╭─ Records for this exercise
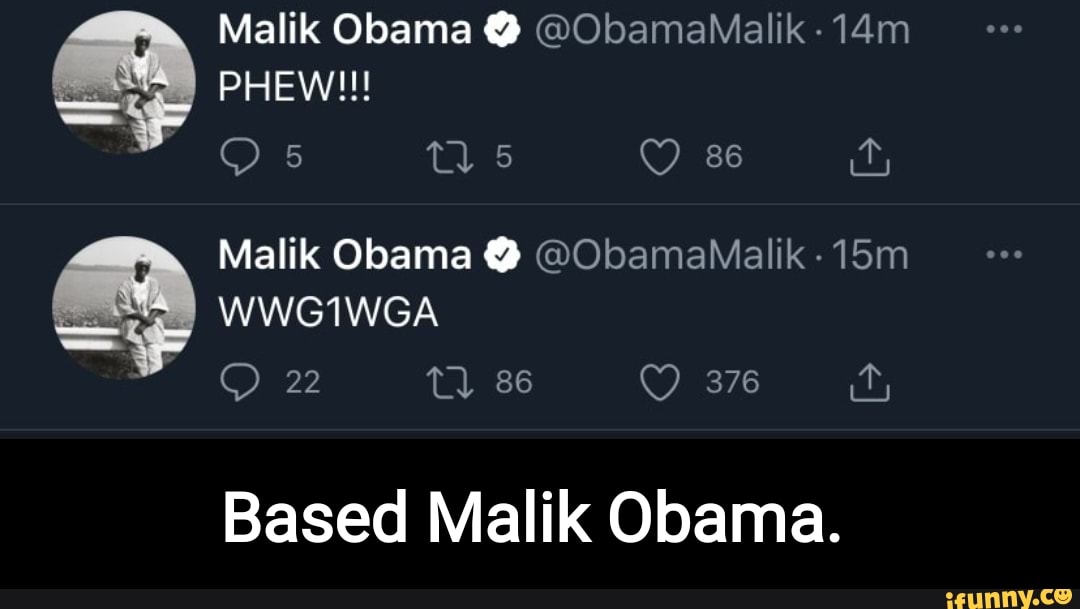Image resolution: width=1080 pixels, height=609 pixels.
Task: Open Malik Obama name on first tweet
Action: tap(344, 32)
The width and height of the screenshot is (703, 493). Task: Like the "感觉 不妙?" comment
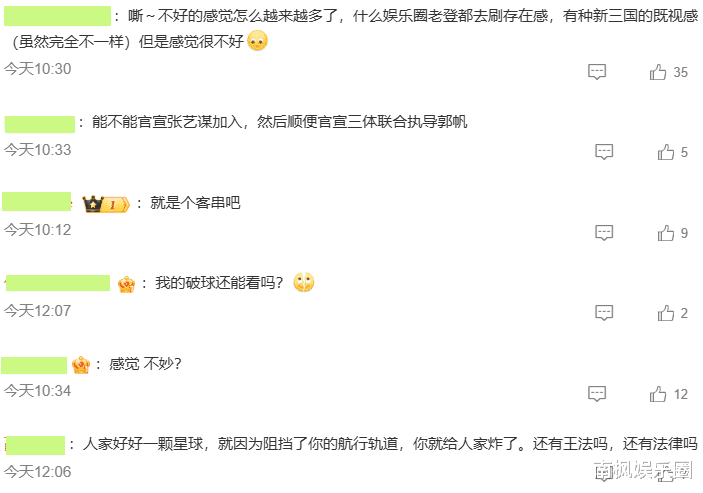[658, 394]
╰─
- Assigned task -
Word for word, restate the lines from the line containing "The width and" through the end of the data, including the first and last of them. Pictures stay out.

- Exercise answer -
The width and height of the screenshot is (703, 493). Task: Like the "感觉 不妙?" comment
[658, 394]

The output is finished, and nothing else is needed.